4.The assume account has the following permissions
"s3:GetAccelerateConfiguration",
"s3:GetBucketCORS",
"s3:GetBucketLocation",
"s3:GetBucketLogging",
"s3:GetBucketTagging",
"s3:GetLifecycleConfiguration",
"s3:GetObject",
"s3:ListAllMyBuckets",
"s3:ListBucket",
"sns:Get*",
Any input is appreciated, as well as any questions for additional data needed.
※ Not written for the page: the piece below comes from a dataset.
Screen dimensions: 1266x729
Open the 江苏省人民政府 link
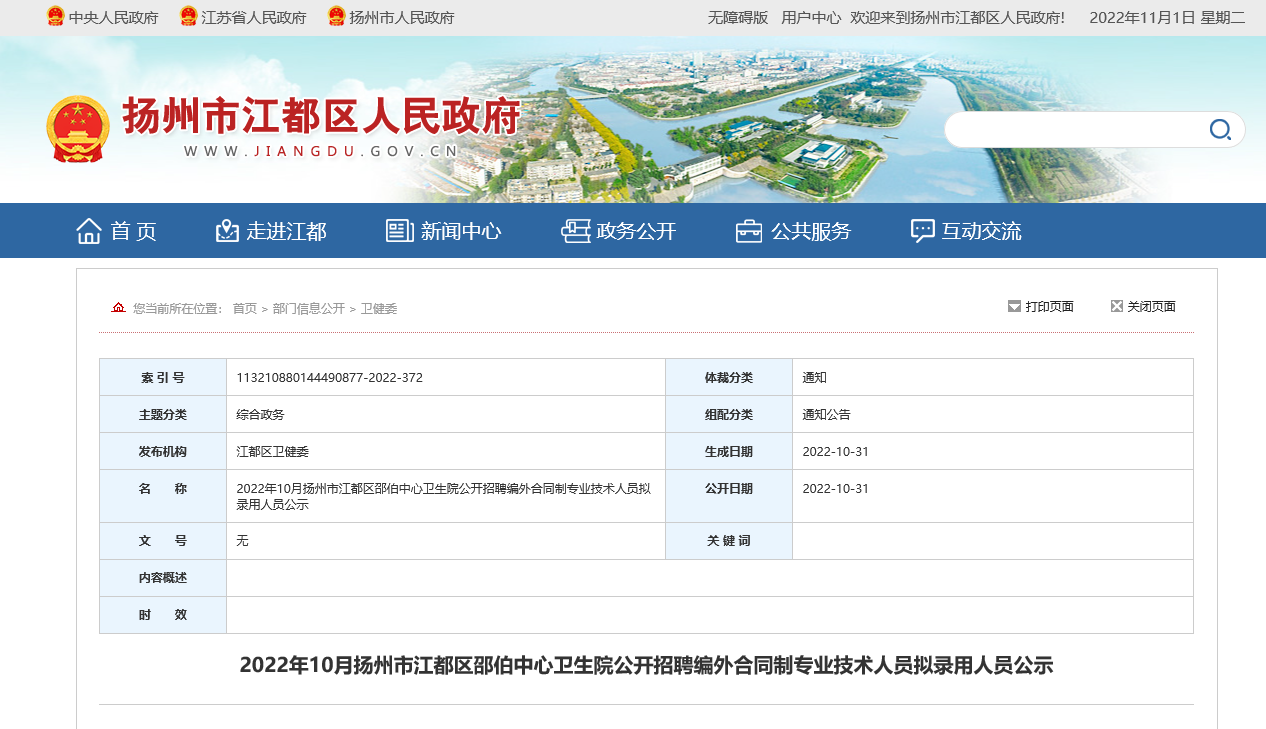click(x=253, y=18)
Hello, I have the same error, Could you tell me if you were able to solve it?
policy:
"Version": "2012-10-17",
"Statement": [
{
"Effect": "Allow",
"Action": [
"autoscaling:Describe*",
"cloudfront:ListDistributions",
"cloudwatch:Describe*",
"cloudwatch:Get*",
"cloudwatch:List*",
"config:DeliverConfigSnapshot",
"config:DescribeConfigRuleEvaluationStatus",
"config:DescribeConfigRules",
"config:GetComplianceDetailsByConfigRule",
"config:GetComplianceSummaryByConfigRule",
"ec2:DescribeAddresses",
"ec2:DescribeImages",
"ec2:DescribeInstances",
"ec2:DescribeKeyPairs",
"ec2:DescribeNetworkAcls",
"ec2:DescribeRegions",
"ec2:DescribeReservedInstances",
"ec2:DescribeSecurityGroups",
"ec2:DescribeSnapshots",
"ec2:DescribeSubnets",
"ec2:DescribeVolumes",
"ec2:DescribeVpcs",
"elasticloadbalancing:DescribeInstanceHealth",
"elasticloadbalancing:DescribeListeners",
"elasticloadbalancing:DescribeLoadBalancers",
"elasticloadbalancing:DescribeTags",
"elasticloadbalancing:DescribeTargetGroups",
"elasticloadbalancing:DescribeTargetHealth",
"iam:GetAccessKeyLastUsed",
"iam:GetAccountPasswordPolicy",
"iam:GetUser",
"iam:ListAccessKeys",
"iam:ListUsers",
"inspector:Describe*",
"inspector:List*",
"kinesis:DescribeStream",
"kinesis:Get*",
"kinesis:ListStreams",
"kms:Decrypt",
"lambda:ListFunctions",
"logs:DescribeLogGroups",
"logs:DescribeLogStreams",
"logs:GetLogEvents",
"rds:DescribeDBInstances",
"s3:GetAccelerateConfiguration",
"s3:GetBucketCORS",
"s3:GetBucketLocation",
"s3:GetBucketLogging",
"s3:GetBucketTagging",
"s3:GetLifecycleConfiguration",
"s3:GetObject",
"s3:ListAllMyBuckets",
"s3:ListBucket",
"sns:Get*",
"sns:List*",
"sns:Publish",
"sqs:DeleteMessage",
"sqs:GetQueueAttributes",
"sqs:GetQueueUrl",
"sqs:ListQueues",
"sqs:ReceiveMessage",
"sqs:SendMessage",
"sts:AssumeRole"
],
"Resource": [
"*"
]
}
]
}
Did you fix the issue? Would like to know what you did other than the blog posted?
I am running into this issue as well, one recommended solution is using Lambda per my research saying its a limitation of the SNS queues. Referencing the following article:
Were you able to resolve this? If so, what approach did you take?